▶ **Görev**:
Aşağıdaki kayıtlarda "This screenshot has width=704, height=406." içeren satırla açılıp "point(1302,417)" içeren satırla kapanan bölümü, "bar chart" yerine "line chart" koyarak ve geri kalan her şeyi olduğu gibi bırakarak yeniden yazar mısın? Görselleri yanıta alma.

▶ **Alıştırma malzemeleri**:
____________
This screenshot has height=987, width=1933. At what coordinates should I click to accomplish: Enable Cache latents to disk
____________
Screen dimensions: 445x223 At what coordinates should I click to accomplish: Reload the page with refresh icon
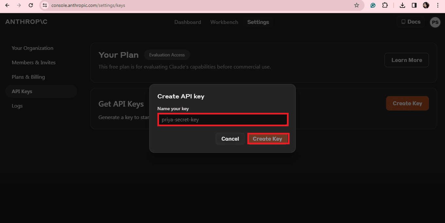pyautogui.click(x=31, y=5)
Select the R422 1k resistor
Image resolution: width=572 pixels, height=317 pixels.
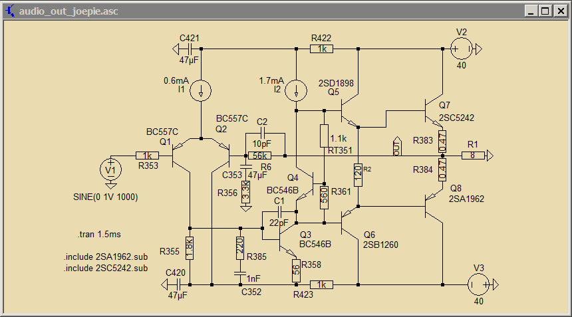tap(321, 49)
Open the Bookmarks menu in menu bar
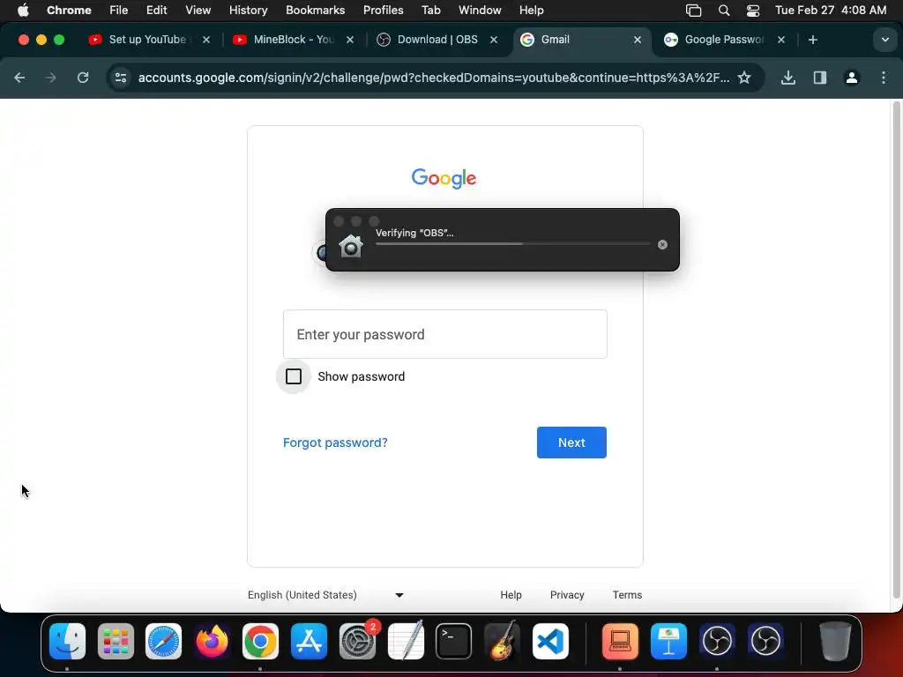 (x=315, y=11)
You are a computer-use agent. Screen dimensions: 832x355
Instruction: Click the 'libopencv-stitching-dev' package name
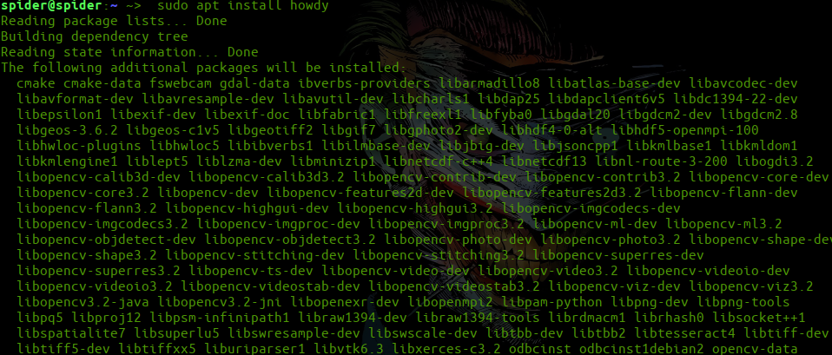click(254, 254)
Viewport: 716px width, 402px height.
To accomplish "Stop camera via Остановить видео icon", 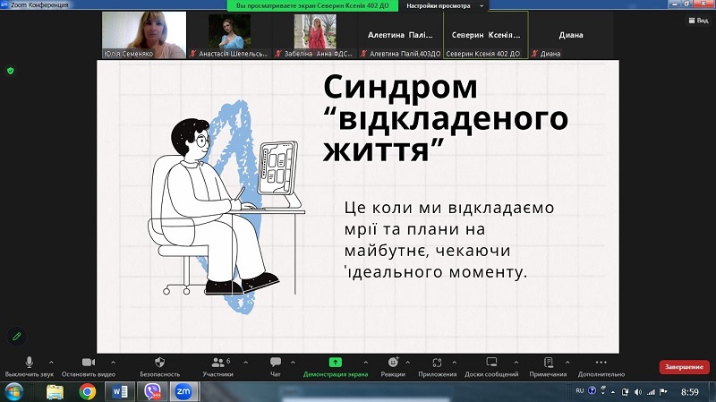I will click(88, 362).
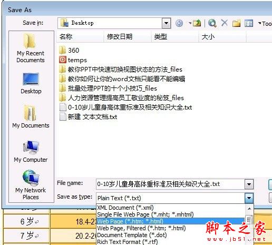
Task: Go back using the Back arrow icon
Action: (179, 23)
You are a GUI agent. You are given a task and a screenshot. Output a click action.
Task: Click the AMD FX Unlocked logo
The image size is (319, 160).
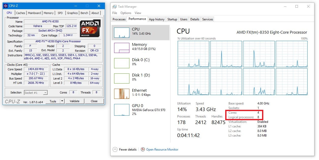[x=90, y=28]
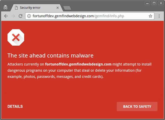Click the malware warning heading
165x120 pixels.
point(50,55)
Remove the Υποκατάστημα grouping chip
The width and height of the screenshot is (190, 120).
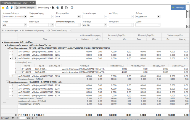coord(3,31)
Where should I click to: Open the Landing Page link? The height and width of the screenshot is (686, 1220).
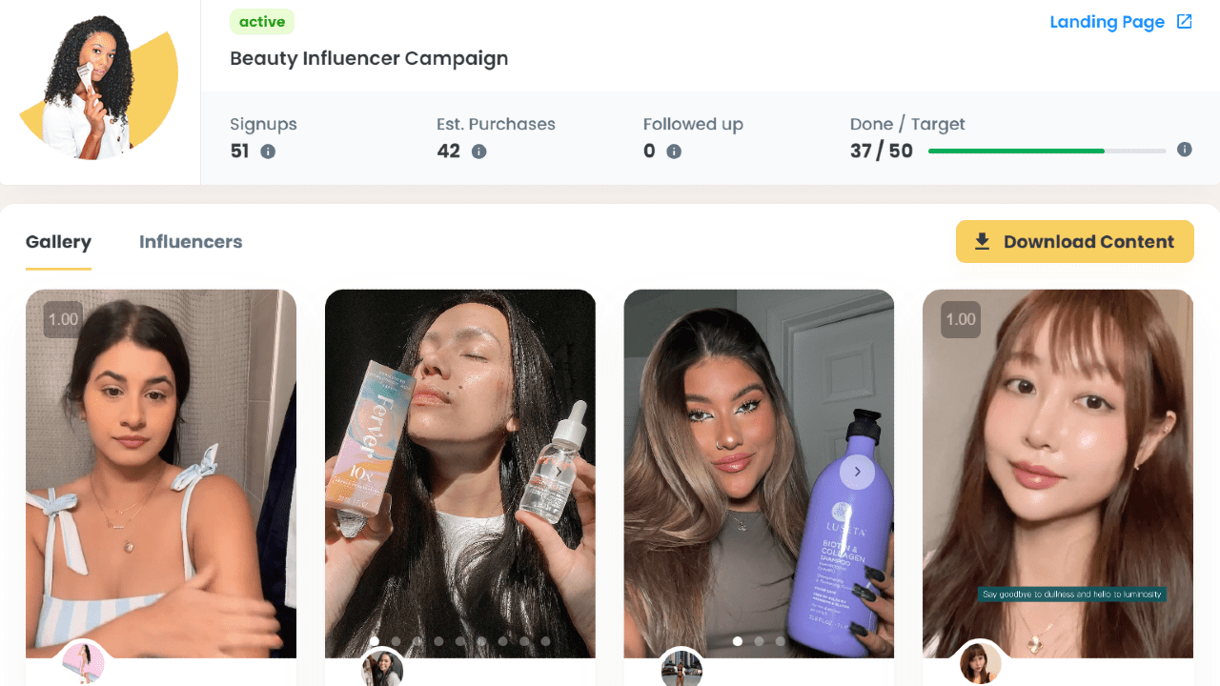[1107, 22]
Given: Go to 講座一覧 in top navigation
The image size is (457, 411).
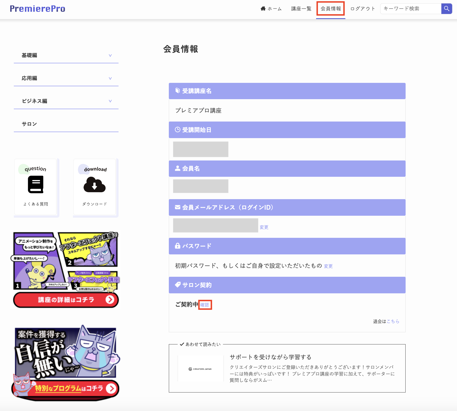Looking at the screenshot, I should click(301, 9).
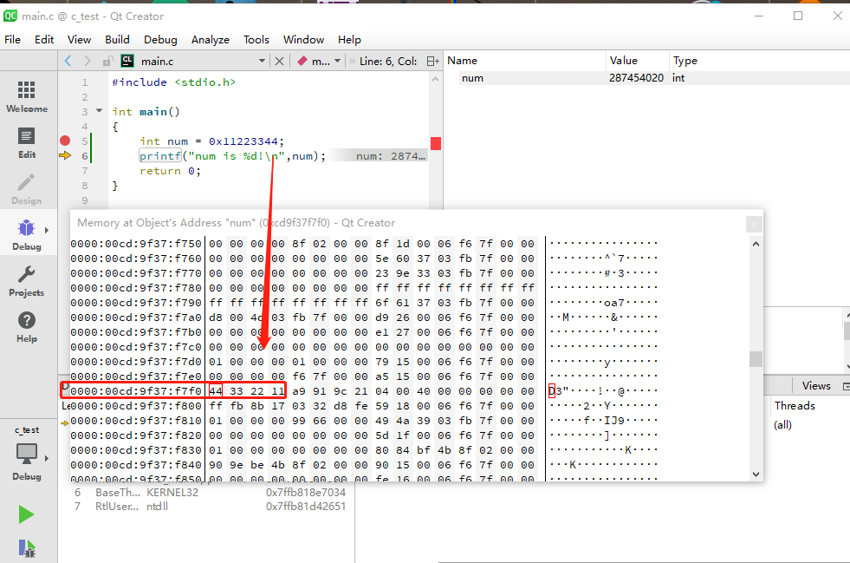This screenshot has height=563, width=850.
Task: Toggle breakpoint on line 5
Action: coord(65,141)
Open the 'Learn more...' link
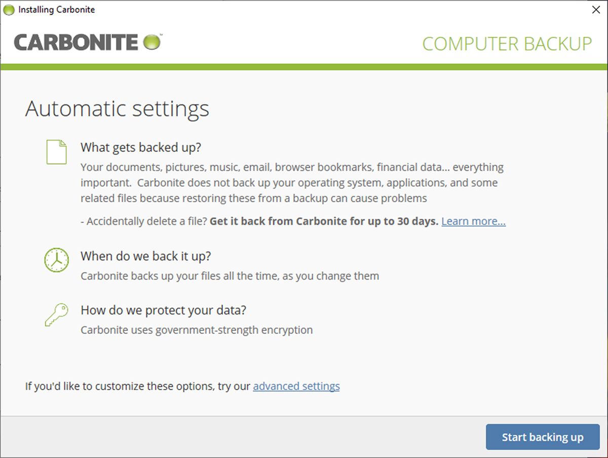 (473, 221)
____________
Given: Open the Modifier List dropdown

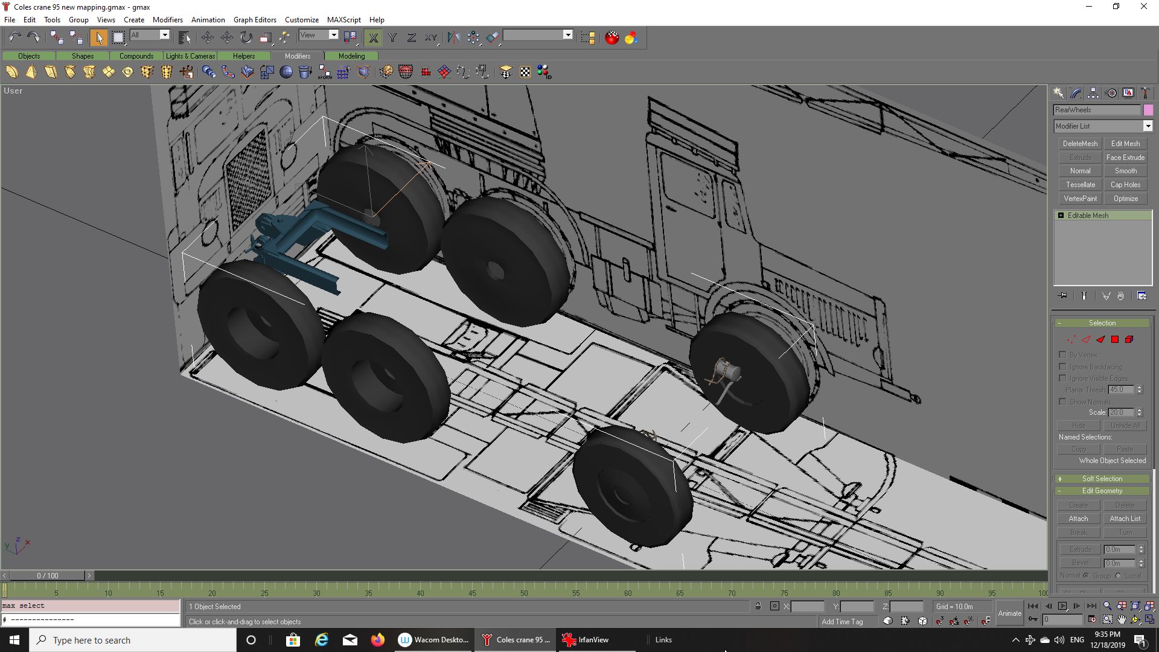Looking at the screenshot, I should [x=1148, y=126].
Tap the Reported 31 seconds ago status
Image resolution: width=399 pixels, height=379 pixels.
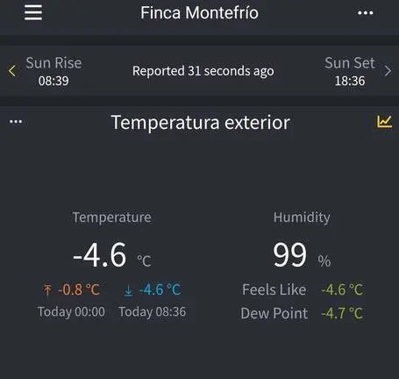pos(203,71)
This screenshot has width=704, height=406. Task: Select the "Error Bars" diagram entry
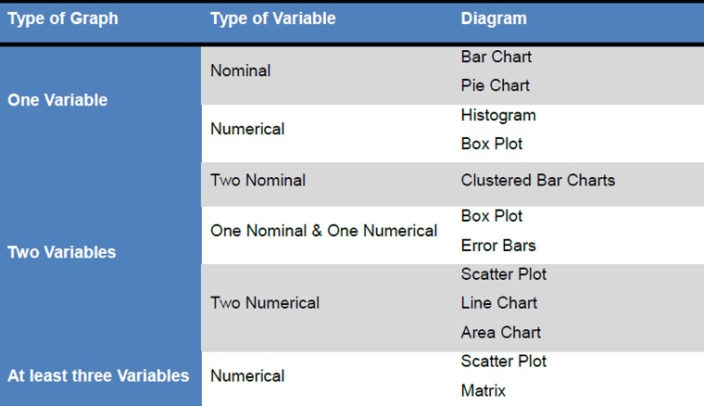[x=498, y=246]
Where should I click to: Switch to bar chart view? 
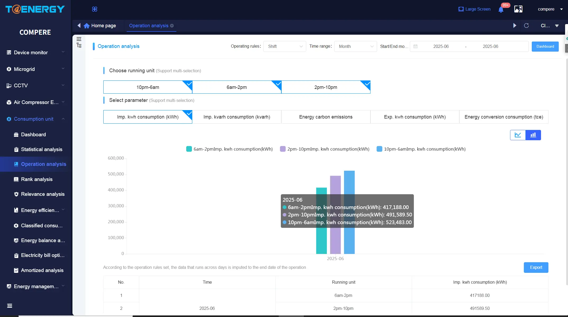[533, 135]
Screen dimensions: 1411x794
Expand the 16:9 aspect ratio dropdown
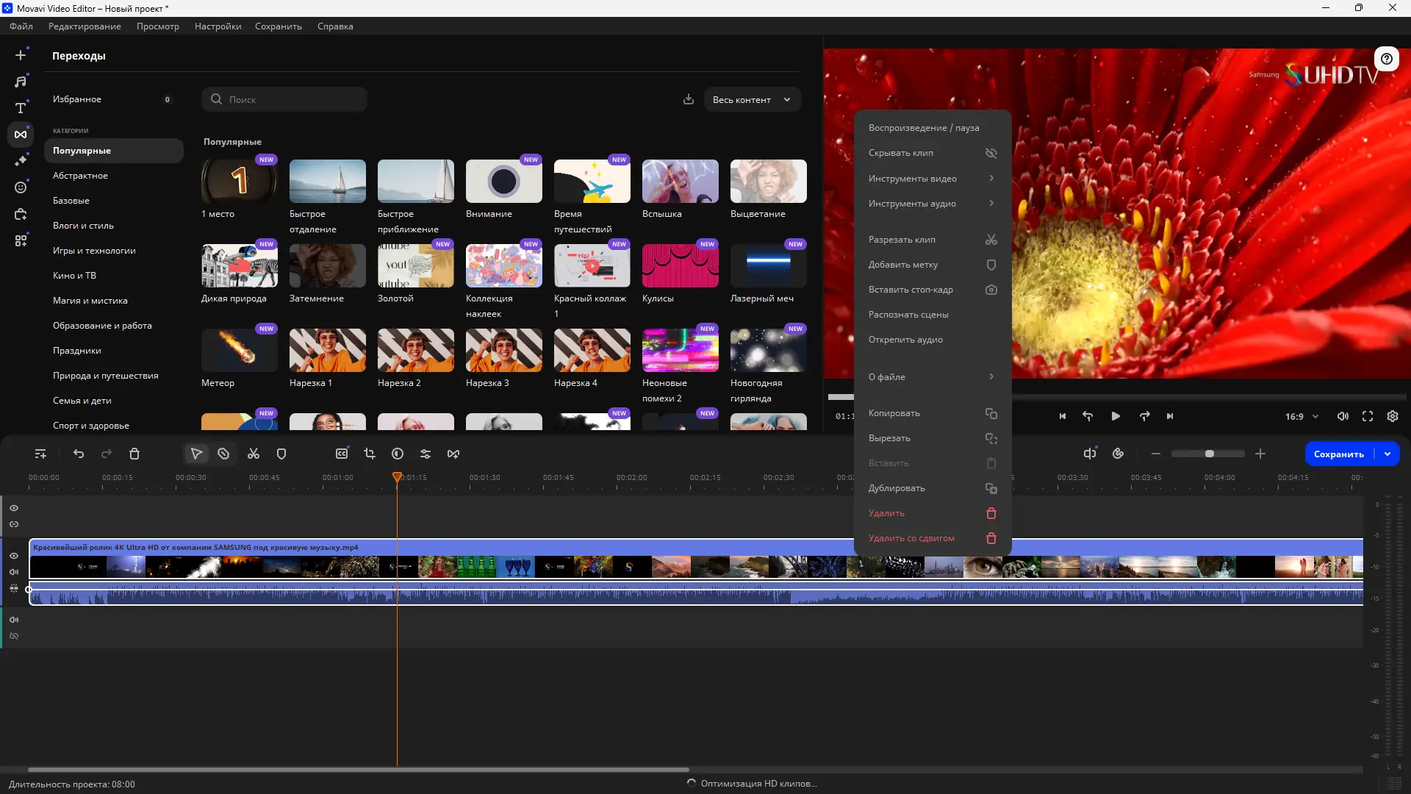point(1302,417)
____________
▶ **Alıştırma çıktısı**:
This screenshot has width=704, height=406. Task: Select the "Error Bars" diagram entry
[x=498, y=246]
Where should I click to: Switch to line chart view? 
[533, 135]
Screen dimensions: 1411x794
Expand the 16:9 aspect ratio dropdown
point(1302,417)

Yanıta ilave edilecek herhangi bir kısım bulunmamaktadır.